Problem to solve: Give the number of lines below that hold "computer", and only that.

Source material:
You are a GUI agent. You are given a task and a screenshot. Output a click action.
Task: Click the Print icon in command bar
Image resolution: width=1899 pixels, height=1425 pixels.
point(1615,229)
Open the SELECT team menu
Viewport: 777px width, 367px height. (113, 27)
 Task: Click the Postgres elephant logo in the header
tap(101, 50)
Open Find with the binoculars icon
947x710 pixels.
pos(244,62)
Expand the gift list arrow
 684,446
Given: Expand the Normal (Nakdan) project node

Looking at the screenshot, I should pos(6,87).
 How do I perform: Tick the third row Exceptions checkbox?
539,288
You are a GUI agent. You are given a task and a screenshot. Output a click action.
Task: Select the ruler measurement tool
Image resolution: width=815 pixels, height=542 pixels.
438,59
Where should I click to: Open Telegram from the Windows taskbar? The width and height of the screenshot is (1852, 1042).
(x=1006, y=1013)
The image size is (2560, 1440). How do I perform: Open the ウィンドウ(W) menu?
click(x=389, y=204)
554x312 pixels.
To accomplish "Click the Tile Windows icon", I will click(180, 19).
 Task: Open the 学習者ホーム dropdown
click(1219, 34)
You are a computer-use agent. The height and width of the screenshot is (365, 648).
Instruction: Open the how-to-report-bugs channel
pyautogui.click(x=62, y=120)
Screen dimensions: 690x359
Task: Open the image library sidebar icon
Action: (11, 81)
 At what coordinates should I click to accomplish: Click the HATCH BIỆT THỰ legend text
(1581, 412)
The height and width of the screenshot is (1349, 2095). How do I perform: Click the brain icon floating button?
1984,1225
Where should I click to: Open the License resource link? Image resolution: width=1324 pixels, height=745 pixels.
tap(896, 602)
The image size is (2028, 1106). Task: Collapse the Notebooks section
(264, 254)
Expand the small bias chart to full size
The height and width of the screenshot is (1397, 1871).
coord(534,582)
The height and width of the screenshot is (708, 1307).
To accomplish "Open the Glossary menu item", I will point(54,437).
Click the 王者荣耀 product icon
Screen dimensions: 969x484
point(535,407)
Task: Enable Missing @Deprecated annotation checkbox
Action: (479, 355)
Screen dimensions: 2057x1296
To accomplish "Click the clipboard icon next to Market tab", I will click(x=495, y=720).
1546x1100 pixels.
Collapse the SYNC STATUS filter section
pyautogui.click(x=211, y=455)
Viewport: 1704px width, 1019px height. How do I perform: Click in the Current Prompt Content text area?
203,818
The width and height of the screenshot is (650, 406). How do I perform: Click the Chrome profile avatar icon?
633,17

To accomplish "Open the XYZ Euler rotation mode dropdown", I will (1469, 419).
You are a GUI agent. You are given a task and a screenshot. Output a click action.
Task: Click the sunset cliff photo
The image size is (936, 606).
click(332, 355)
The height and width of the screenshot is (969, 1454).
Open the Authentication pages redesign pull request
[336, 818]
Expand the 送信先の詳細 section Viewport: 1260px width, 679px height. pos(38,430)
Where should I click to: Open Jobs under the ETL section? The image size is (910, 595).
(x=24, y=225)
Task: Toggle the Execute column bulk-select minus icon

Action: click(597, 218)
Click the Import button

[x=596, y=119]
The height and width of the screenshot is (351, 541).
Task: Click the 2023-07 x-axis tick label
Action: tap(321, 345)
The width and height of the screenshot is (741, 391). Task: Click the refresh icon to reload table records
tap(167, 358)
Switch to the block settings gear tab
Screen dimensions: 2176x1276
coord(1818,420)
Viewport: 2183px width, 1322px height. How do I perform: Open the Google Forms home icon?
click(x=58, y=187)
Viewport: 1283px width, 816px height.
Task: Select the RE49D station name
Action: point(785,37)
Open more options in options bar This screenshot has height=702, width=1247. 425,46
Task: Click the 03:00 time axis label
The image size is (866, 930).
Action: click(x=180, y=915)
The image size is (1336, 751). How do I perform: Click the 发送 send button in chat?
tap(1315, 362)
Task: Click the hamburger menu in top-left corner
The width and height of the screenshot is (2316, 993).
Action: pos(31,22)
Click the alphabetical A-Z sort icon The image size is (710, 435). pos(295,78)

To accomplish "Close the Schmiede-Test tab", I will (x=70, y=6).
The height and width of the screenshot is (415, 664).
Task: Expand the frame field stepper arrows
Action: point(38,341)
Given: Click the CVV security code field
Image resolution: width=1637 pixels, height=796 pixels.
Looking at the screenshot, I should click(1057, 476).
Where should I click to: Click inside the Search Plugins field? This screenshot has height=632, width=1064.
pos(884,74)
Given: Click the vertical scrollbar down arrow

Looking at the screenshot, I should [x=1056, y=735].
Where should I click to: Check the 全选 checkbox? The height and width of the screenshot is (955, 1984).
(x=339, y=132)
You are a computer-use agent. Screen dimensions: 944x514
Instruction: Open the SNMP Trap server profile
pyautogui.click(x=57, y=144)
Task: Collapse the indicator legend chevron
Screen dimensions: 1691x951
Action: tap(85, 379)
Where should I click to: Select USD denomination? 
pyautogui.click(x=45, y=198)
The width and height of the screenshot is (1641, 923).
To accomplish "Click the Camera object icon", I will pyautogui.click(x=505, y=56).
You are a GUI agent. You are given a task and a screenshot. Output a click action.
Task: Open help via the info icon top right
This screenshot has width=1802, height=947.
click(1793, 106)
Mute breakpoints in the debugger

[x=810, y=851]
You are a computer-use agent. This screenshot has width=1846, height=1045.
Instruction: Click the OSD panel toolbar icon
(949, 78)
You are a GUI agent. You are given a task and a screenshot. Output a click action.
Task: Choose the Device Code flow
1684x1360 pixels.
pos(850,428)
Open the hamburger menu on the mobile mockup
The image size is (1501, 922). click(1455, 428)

Output of the task: 3